■ EXTRACTED DATA ■
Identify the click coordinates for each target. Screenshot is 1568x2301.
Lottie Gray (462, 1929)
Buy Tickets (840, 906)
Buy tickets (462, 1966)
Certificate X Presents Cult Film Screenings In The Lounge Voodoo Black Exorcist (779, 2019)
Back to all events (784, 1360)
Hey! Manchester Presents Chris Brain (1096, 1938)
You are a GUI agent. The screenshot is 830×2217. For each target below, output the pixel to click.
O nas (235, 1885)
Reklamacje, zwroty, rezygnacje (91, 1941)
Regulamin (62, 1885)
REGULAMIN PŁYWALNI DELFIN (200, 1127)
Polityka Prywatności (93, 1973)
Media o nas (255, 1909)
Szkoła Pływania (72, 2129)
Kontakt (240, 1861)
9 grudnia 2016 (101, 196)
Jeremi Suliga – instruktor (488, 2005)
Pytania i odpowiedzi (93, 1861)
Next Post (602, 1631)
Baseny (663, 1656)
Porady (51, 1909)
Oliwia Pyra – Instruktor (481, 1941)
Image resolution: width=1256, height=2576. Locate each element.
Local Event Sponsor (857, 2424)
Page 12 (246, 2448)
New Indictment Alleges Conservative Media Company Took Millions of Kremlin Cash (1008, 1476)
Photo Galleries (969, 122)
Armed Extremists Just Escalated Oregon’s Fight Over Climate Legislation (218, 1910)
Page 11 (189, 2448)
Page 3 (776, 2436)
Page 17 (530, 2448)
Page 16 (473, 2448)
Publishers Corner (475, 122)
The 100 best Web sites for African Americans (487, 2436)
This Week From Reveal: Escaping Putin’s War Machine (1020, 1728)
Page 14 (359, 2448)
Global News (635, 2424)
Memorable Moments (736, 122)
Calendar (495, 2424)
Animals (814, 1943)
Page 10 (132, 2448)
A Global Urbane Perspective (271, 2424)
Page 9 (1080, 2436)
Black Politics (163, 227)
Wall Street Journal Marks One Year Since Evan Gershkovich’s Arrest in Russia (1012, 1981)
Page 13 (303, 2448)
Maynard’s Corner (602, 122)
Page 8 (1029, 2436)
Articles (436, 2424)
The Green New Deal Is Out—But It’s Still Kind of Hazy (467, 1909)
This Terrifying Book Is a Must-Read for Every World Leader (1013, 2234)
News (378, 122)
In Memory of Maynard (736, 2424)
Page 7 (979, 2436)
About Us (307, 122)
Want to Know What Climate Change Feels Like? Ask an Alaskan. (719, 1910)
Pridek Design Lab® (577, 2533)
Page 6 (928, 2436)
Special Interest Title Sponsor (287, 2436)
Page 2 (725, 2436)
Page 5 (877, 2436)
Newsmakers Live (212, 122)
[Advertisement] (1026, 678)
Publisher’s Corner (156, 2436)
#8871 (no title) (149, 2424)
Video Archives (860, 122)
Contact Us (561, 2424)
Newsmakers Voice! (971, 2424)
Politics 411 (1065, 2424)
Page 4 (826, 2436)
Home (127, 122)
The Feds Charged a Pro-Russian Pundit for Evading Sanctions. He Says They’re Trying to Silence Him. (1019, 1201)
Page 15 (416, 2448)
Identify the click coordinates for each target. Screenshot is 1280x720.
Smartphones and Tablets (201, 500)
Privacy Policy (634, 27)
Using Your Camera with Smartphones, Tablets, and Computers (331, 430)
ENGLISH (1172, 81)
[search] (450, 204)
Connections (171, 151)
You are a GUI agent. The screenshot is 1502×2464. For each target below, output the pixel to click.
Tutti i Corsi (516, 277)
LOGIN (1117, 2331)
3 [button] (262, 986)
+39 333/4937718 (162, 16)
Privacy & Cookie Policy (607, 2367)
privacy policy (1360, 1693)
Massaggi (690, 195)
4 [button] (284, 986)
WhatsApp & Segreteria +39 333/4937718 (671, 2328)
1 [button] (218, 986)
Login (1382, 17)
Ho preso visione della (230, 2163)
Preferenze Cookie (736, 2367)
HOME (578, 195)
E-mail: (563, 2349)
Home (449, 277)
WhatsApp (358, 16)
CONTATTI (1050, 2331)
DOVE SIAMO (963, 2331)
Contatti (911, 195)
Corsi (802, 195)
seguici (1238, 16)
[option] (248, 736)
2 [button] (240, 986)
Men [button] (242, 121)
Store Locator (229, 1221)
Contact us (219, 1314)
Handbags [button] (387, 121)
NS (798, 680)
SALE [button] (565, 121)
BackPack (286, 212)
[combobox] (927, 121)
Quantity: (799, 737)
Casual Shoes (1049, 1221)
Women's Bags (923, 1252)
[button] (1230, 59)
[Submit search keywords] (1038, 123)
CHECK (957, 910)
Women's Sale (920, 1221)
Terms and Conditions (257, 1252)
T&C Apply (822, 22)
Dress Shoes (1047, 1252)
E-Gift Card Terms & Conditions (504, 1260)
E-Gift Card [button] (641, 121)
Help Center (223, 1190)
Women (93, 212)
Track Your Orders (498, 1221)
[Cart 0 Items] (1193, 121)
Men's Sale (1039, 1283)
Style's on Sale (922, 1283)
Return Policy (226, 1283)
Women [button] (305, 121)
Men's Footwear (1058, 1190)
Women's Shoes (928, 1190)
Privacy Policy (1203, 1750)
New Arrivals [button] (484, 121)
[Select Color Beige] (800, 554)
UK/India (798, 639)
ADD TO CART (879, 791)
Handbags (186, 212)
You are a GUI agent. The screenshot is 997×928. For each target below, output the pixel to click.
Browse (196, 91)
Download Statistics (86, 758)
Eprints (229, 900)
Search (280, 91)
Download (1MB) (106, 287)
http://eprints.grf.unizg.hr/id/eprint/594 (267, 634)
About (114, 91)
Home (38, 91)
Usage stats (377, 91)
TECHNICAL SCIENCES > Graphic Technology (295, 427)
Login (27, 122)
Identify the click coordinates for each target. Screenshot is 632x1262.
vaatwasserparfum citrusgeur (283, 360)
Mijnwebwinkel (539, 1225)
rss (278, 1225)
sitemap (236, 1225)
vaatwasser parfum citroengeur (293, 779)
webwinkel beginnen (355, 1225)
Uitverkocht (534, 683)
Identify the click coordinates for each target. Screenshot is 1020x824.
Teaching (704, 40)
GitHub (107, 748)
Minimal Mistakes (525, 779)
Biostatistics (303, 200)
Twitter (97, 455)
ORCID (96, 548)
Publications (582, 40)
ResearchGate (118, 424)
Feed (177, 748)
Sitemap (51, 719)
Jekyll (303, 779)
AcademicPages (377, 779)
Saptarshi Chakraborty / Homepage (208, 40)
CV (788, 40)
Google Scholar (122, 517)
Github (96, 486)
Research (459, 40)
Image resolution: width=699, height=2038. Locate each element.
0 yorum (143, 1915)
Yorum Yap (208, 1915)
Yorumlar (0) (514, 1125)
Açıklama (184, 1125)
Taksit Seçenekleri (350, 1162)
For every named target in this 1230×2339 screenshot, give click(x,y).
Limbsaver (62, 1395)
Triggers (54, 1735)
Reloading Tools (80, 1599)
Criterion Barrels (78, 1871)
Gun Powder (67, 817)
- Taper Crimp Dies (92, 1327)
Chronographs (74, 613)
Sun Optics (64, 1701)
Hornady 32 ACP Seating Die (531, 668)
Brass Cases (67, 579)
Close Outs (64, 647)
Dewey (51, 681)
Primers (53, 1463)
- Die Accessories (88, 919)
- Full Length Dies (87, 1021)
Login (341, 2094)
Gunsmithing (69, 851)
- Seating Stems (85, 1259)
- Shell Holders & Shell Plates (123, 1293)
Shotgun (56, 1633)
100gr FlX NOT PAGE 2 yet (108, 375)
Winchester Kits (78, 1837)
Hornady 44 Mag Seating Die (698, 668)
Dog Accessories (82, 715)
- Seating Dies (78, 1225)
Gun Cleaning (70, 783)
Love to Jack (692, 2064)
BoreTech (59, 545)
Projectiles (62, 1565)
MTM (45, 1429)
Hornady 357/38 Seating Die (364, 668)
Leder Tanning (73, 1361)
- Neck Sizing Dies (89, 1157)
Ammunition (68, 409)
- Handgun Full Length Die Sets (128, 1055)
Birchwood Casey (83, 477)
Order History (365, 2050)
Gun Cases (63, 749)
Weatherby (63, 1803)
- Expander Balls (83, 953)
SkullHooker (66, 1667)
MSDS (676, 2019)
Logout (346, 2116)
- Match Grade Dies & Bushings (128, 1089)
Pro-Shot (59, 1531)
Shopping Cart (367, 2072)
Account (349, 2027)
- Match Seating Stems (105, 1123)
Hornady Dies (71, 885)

■ EXERCISE DIRECTIONS ■
Format the entries above as a Markdown table with two columns, Row and Text. Cover the part that opens with their first line and closes with the line containing "Newsmakers Live (212, 122)", both ends included. Number each line and leave out blank ones.

■ ANSWER TO THE PROBLEM ■
| Row | Text |
|---|---|
| 1 | Identify the click coordinates for each target. Screenshot is 1568x2301. |
| 2 | Lottie Gray (462, 1929) |
| 3 | Buy Tickets (840, 906) |
| 4 | Buy tickets (462, 1966) |
| 5 | Certificate X Presents Cult Film Screenings In The Lounge Voodoo Black Exorcist (779, 2019) |
| 6 | Back to all events (784, 1360) |
| 7 | Hey! Manchester Presents Chris Brain (1096, 1938) |
| 8 | You are a GUI agent. The screenshot is 830×2217. For each target below, output the pixel to click. |
| 9 | O nas (235, 1885) |
| 10 | Reklamacje, zwroty, rezygnacje (91, 1941) |
| 11 | Regulamin (62, 1885) |
| 12 | REGULAMIN PŁYWALNI DELFIN (200, 1127) |
| 13 | Polityka Prywatności (93, 1973) |
| 14 | Media o nas (255, 1909) |
| 15 | Szkoła Pływania (72, 2129) |
| 16 | Kontakt (240, 1861) |
| 17 | 9 grudnia 2016 (101, 196) |
| 18 | Jeremi Suliga – instruktor (488, 2005) |
| 19 | Pytania i odpowiedzi (93, 1861) |
| 20 | Next Post (602, 1631) |
| 21 | Baseny (663, 1656) |
| 22 | Porady (51, 1909) |
| 23 | Oliwia Pyra – Instruktor (481, 1941) |
| 24 | Image resolution: width=1256, height=2576. Locate each element. |
| 25 | Local Event Sponsor (857, 2424) |
| 26 | Page 12 (246, 2448) |
| 27 | New Indictment Alleges Conservative Media Company Took Millions of Kremlin Cash (1008, 1476) |
| 28 | Photo Galleries (969, 122) |
| 29 | Armed Extremists Just Escalated Oregon’s Fight Over Climate Legislation (218, 1910) |
| 30 | Page 11 (189, 2448) |
| 31 | Page 3 (776, 2436) |
| 32 | Page 17 (530, 2448) |
| 33 | Page 16 (473, 2448) |
| 34 | Publishers Corner (475, 122) |
| 35 | The 100 best Web sites for African Americans (487, 2436) |
| 36 | This Week From Reveal: Escaping Putin’s War Machine (1020, 1728) |
| 37 | Page 14 (359, 2448) |
| 38 | Global News (635, 2424) |
| 39 | Memorable Moments (736, 122) |
| 40 | Calendar (495, 2424) |
| 41 | Animals (814, 1943) |
| 42 | Page 10 (132, 2448) |
| 43 | A Global Urbane Perspective (271, 2424) |
| 44 | Page 9 (1080, 2436) |
| 45 | Black Politics (163, 227) |
| 46 | Wall Street Journal Marks One Year Since Evan Gershkovich’s Arrest in Russia (1012, 1981) |
| 47 | Page 13 (303, 2448) |
| 48 | Maynard’s Corner (602, 122) |
| 49 | Page 8 (1029, 2436) |
| 50 | Articles (436, 2424) |
| 51 | The Green New Deal Is Out—But It’s Still Kind of Hazy (467, 1909) |
| 52 | This Terrifying Book Is a Must-Read for Every World Leader (1013, 2234) |
| 53 | News (378, 122) |
| 54 | In Memory of Maynard (736, 2424) |
| 55 | Page 7 (979, 2436) |
| 56 | About Us (307, 122) |
| 57 | Want to Know What Climate Change Feels Like? Ask an Alaskan. (719, 1910) |
| 58 | Pridek Design Lab® (577, 2533) |
| 59 | Page 6 (928, 2436) |
| 60 | Special Interest Title Sponsor (287, 2436) |
| 61 | Page 2 (725, 2436) |
| 62 | Page 5 (877, 2436) |
| 63 | Newsmakers Live (212, 122) |